MolTC addresses the underutilization of molecular graph structure in LLM-based molecular relational learning by unifying graph-based encodings with a decoder-only LLM under Chain-of-Thought reasoning. It introduces a Graph Encoder–Representation Projector–SMILES Injector architecture that feeds into the Galactica backbone, guided by a multi-hierarchical CoT training paradigm and the MoT-instruction dataset. The method achieves superior performance across 12 datasets and over 4,000,000 molecular pairs, outperforming both GNN and LLM baselines on qualitative and quantitative interaction tasks. This work demonstrates the value of integrating graph-structured information with CoT-guided LLM reasoning for robust molecular interaction prediction and lays groundwork for shared, multimodal biochemical reasoning resources.

Abstract

Molecular Relational Learning (MRL), aiming to understand interactions between molecular pairs, plays a pivotal role in advancing biochemical research.

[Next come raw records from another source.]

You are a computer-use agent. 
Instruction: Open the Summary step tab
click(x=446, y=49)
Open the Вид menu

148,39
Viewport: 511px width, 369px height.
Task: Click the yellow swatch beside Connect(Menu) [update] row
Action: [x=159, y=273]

Recently, the adoption of large language models (LLMs), known for their vast knowledge repositories and advanced logical inference capabilities, has emerged as a promising way for efficient and effective MRL. Despite their potential, these methods predominantly rely on the textual data, thus not fully harnessing the wealth of structural information inherent in molecular graphs. Moreover, the absence of a unified framework exacerbates the issue of information underutilization, as it hinders the sharing of interaction mechanism learned across diverse datasets. To address these challenges, this work proposes a novel LLM-based multi-modal framework for Molecular inTeraction prediction following Chain-of-Thought (CoT) theory, termed MolTC, which effectively integrate graphical information of two molecules in pair. To train MolTC efficiently, we introduce a Multi-hierarchical CoT concept to refine its training paradigm, and conduct a comprehensive Molecular Interactive Instructions dataset for the development of biochemical LLMs involving MRL. Our experiments, conducted across various datasets involving over 4,000,000 molecular pairs, exhibit the superiority of our method over current GNN and LLM-based baselines. Code is available at https://github.com/MangoKiller/MolTC.
Paper Structure (24 sections, 5 equations, 2 figures, 5 tables)

This paper contains 24 sections, 5 equations, 2 figures, 5 tables.

Figures (2)

  • Figure 1: Comparison between the current methods leveraging LLMs to model molecule interactions and our MolTC. (a) The prevailing paradigm of current methods. (b) The challenge of applying the current paradigm to the tasks involving datasets with a small number of samples. (c) The framework of our proposed MolTC, which is enhanced by the principle of CoT. Best viewed in color.
  • Figure 2: The training process of our MolTC. The flame symbol denotes the parameter update, the snowflake symbol indicates the parameter freezing, and the chain symbol depicts the parameter sharing between two modules. Best viewed in color.